Joshua Warner (May 24 2023 at 01:45):

Yeah, as is the Roc grammar is pretty difficult to parse - tho honestly I don't think indentation sensitivity is a big barrier here. I used to be pretty staunchly anti-significant-whitespace, but that was before I understood how Python's lexer works :)

That said, I really wouldn't object to a syntax that's a bit more C-like, as that's where I have more experience.

IMO, the biggest pain points with parsing Roc are:

Distinguishing commas separating args in function types, from commas that are separating elements in a list
Similarly, distinguishing commas for multi-backpassing from commas separating tuple elements (inside parens)
A few places where tokenization depends on whether there's whitespace before/after - e.g. dots for field access, and ext types (both are awkward, but not a huge issue)

Joshua Warner (May 24 2023 at 01:48):

All of those are (I believe) still parseable as a context-free grammar (well, given a suitable lexer to deal with whitespace indentation) - but they are _not_ well handled in common formalisms. I believe Roc can't be parsed as LALR, LR(k), standard recursive descent, etc.

Joshua Warner (May 24 2023 at 01:59):

Richard Feldman said:

Joshua Warner had some thoughts around this, although as I recall it was more about making things indentation-sensitive in more places :big_smile:

Yeah, I wrote up some proposals around this - but the actual changes never actual landed, due to being dependent on an increasingly-ill-advised series of rewrite attempts (aka my own fault).

Richard Feldman (May 24 2023 at 02:00):

ha, no worries!

Richard Feldman (May 24 2023 at 02:00):

I actually think it would be really valuable to look at even design sketches

Richard Feldman (May 24 2023 at 02:00):

if you're comfortable sharing them?

Joshua Warner (May 24 2023 at 02:01):

Yeah, definitely

Joshua Warner (May 24 2023 at 02:01):

Be warned, the code isn't pretty ;)

Joshua Warner (May 24 2023 at 02:20):

Here's the current state of the most recent attempt: https://github.com/joshuawarner32/roc/blob/tokens/crates/compiler/parse/src/tree.rs

That's a _mostly_ recursive descent parser - with the interesting caveat that some things (like expressions/blocks and function types) have to know how to parse themselves both singly _and_ as part of a comma-separated list (seq). In the latter case, the expectation is that you call the _seq parsing function, and it'll parse some (but not necessarily all) comma-separated items, pushing them onto the array provided in the argument. This is theoretically sound, but very difficult to reason about / debug.

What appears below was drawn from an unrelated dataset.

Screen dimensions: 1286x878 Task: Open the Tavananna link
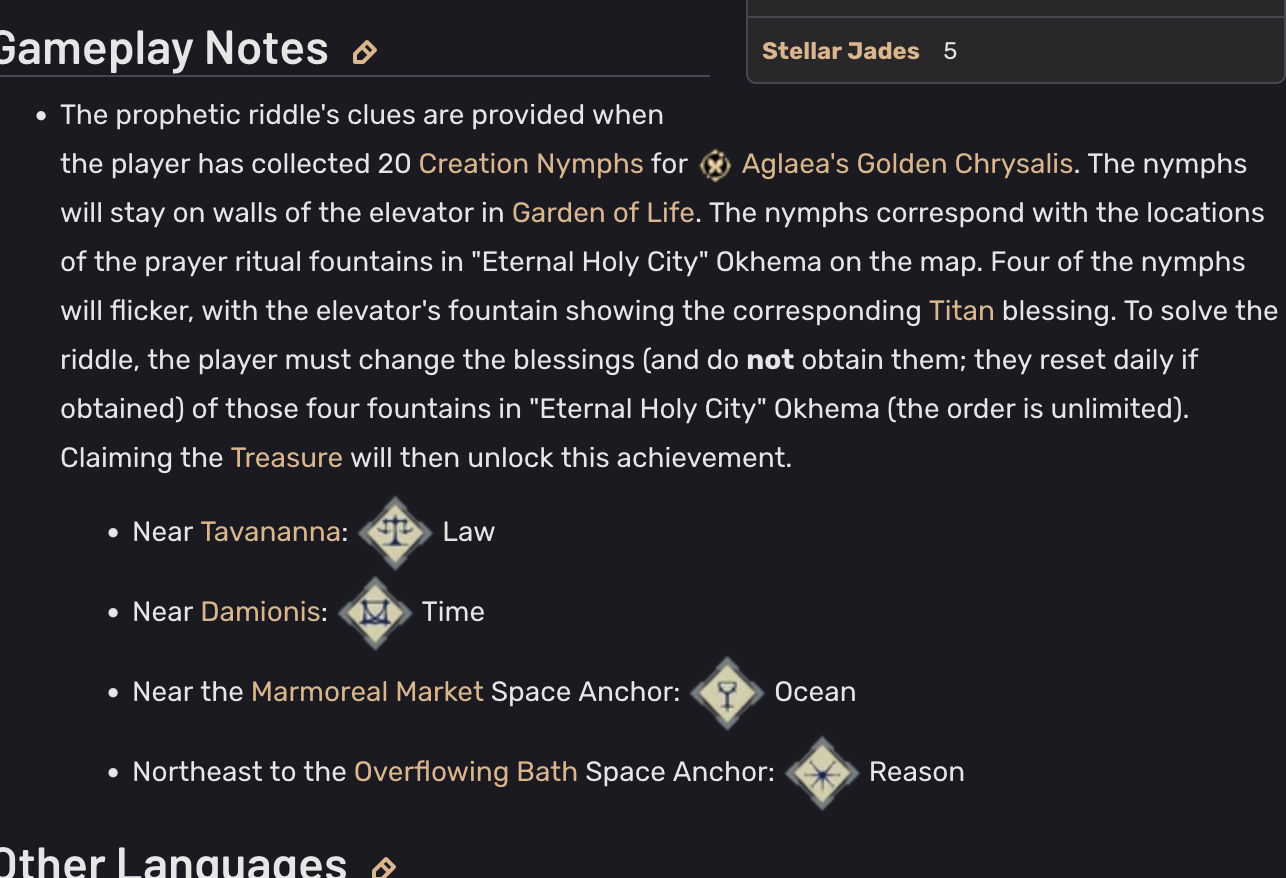pos(271,531)
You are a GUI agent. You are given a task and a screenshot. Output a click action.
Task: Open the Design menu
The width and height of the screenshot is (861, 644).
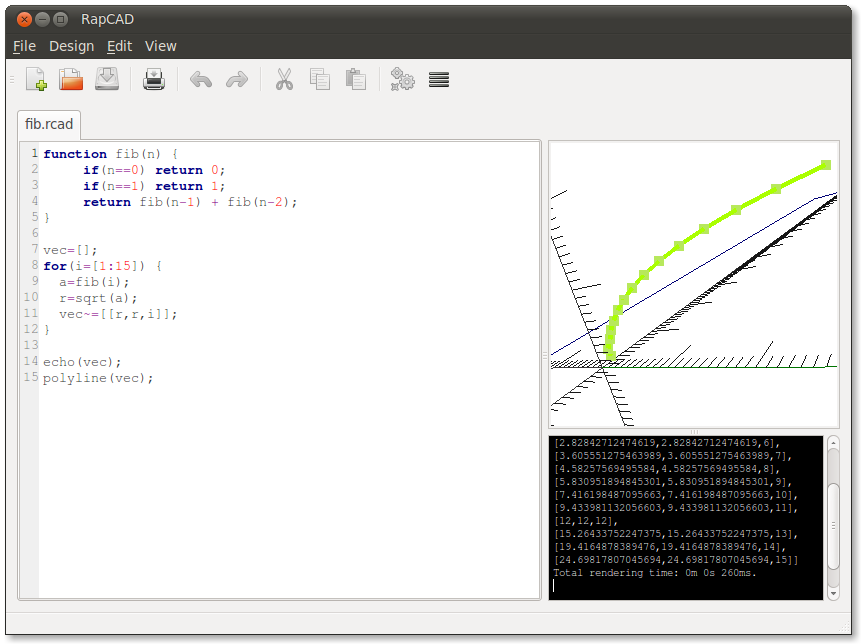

Georges Boris (May 24 2023 at 12:33):

@Joshua Warner do you know if the challenges you listed (the "can't be parsed" statement) affect something like tree-sitter?

I would guess tree-sitter is pretty capable since it works with so many different languages but I was just wondering if you think there is something specific to Roc that would make it more challenging/error-prone

Joshua Warner (May 24 2023 at 14:35):

I believe tree-sitter should be able to parse those, but you'll need to be careful with the lexing step. You can actually probably adapt the tokenizer from the attempt I linked above (tokens.rs in the same dir). That part is basically working, but needs to be extended to correctly handle some of the fancier roc features like multiline strings and \(expr) escapes in strings.

Another challenge will be expressing the grammar in a way that tree-sitter sees as unambiguous. Specifically, some of the subtleties around commas require e.g. COMMA NEWLINE (i.e. two tokens) to be treated as a stronger delimiter than just COMMA - to disambiguate whether you're talking about separating list elements (newline allowed) or multibackpassing (no newline).

Last updated: Jul 23 2026 at 13:15 UTC